Осталось, может, какой километр дойти, когда ветер сменился на обратный--юго-западный... И, как на грех, почва стала илистой и вязкой. Мы напрягали все силы, чтобы вытаскивать ноги из чавкающего, засасывающего ила. Казалось, что мы не подвигаемся. Фома оглянулся назад, в глазах его отразился ужас, как в тот час, когда, разбуженный мною, он увидел приближающееся море.

-- Неужели обманул? - бормотал он по своей привычке вслух.- Что же, как кошка с мышами играет?

Это он говорил о Каспии, упорно одушевляя его. Во всем Фома был нормальный человек, кроме этого пункта.

Море догоняло нас, а проклятый ил не давал идти - в точности, как в моих снах. Я выбился из сил, у меня померкло в глазах, стало дурно. Но я взял себя в руки и некоторое время, не знаю сколько, шел как слепой, ничего не видя.

- Эхма! - горестно воскликнул Фома и, нагнувшись, бережно положил сети.

Дурнота окончательно сломила меня, смутно я почувствовал, как Фома взвалил меня к себе на спину, словно куль с рыбой.

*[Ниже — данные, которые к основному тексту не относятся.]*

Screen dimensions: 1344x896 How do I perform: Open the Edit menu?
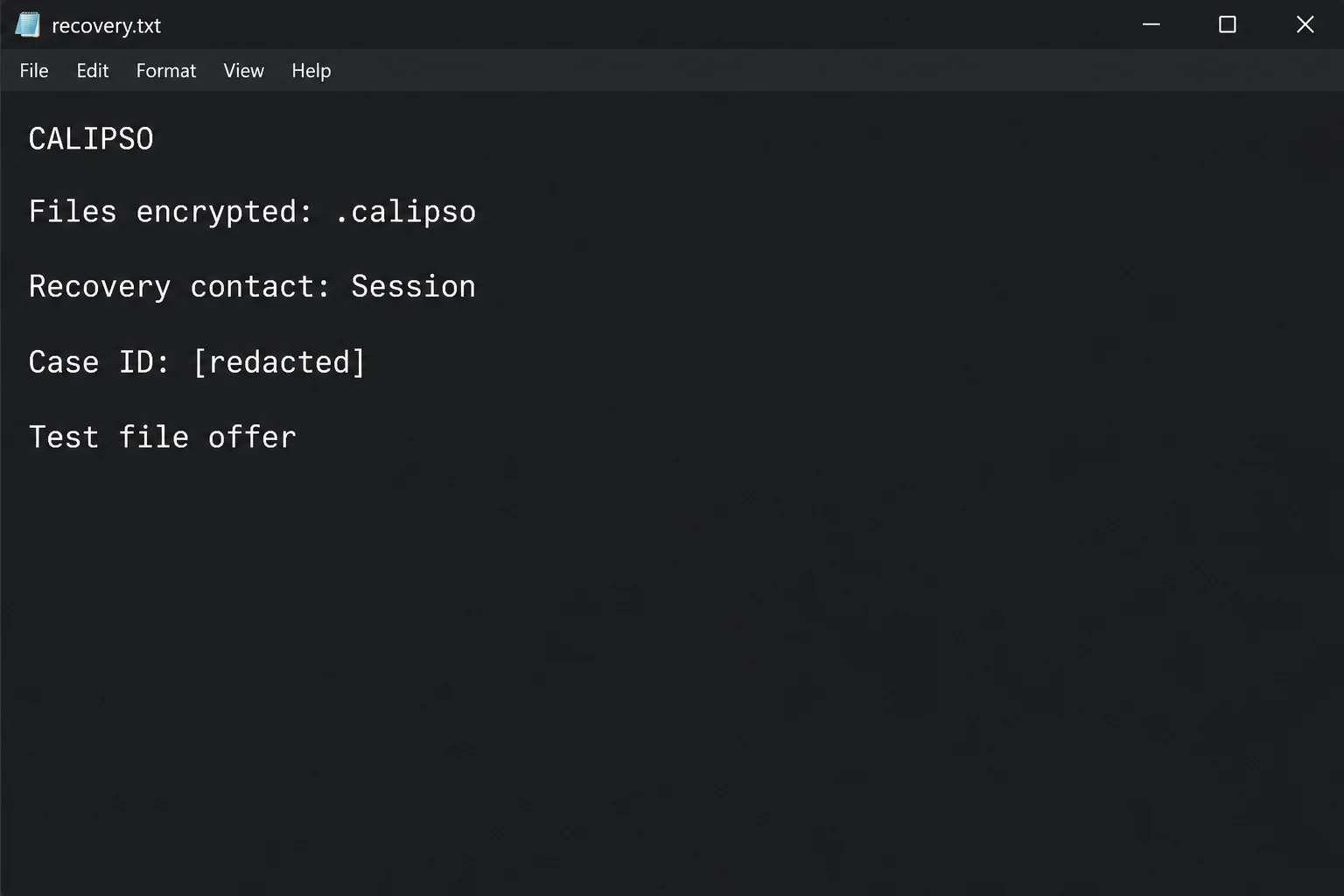pyautogui.click(x=92, y=71)
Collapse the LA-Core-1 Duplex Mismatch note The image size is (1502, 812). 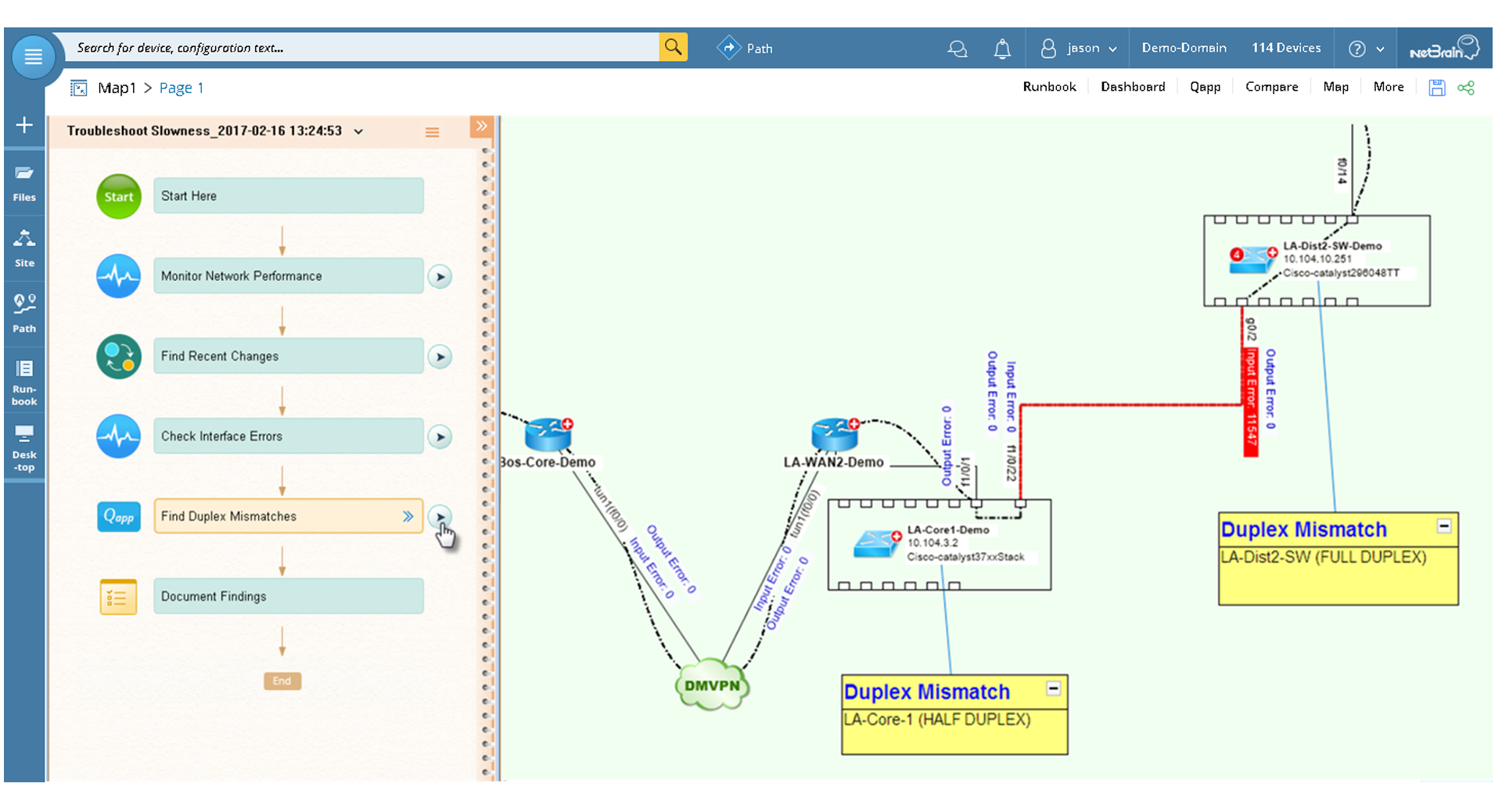[x=1053, y=688]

...Пришел я в себя на берегу. Я лежал на склоне песчаного холма, надо мной наклонилось желтоватое небо с быстро бегущими разлохмаченными тучами. Фомы не было. Рядом валялся на песке его бушлат. Вскочив на ноги, я бросился искать Фому.

Я сбежал к морю и сразу увидел мокрого, сердитого Фому, барахтающегося в воде. Он громко кричал - не мне. Как только волна откатывалась назад, он поднимался и, что-то волоча за собой, пробегал вперед на несколько метров, потом волна опять с шипением сбивала его с ног, норовя вырвать то, что он тащил.

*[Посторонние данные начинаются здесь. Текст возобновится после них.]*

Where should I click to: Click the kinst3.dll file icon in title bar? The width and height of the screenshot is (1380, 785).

- Черта с два,- орал Фома,- не отдам!

Все же он выбрался на берег, волоча за собой растрепанные, спутавшиеся сети. Я помог ему оттащить их подальше от воды.

- Тебе лучше? - спросил Фома и, наклонившись к сетям, засмеялся.

- А все-таки отнял сети! - Он стал их старательно отжимать.

- Выжми сначала одежду на себе,- сказал я настойчиво.

- Ладно,- согласился Фома и стал раздеваться.

- Спички промокли?

- Нет, они в бушлате.

Пока Фома отжимал на себе одежду и сети, я насобирал топливо для костра. Между дюнами росла серая полынь, редкие кустики кермека с сухими розовыми цветами, кусты эфедры с толстыми искривленными ветками, а неподалеку я открыл целые заросли селитрянки.

Насобирав как можно больше топки, разжег огромный костер и с улыбкой посмотрел на Фому. Наступала ночь, а страх не приходил - мы были на земле.

Насобирав как можно больше топки, разжег огромный костер и с улыбкой посмотрел на Фому. Наступала ночь, а страх не приходил - мы были на земле.

- Отпустил нас, старый чертяка, даже сети отдал! - радостно засмеялся Фома и лукаво посмотрел на меня.

Мы чувствовали такой подъем, что, отогревшись и отдохнув, решили идти всю ночь. Съев остатки рыбы, пошли вдоль моря на юг. По мнению Фомы, мы находились где-то между мысом Песчаным и полуостровом Мангышлак.

К вечеру чуть подморозило, песок словно пружинил, идти было легко и весело. Над морем поднялся узкий молодой месяц, будто ломтик дыни в огромной синей пиале. Море шумно катило свои волны, мы то приближались, то отдалялись от него, обходя длинные изогнутые мысы.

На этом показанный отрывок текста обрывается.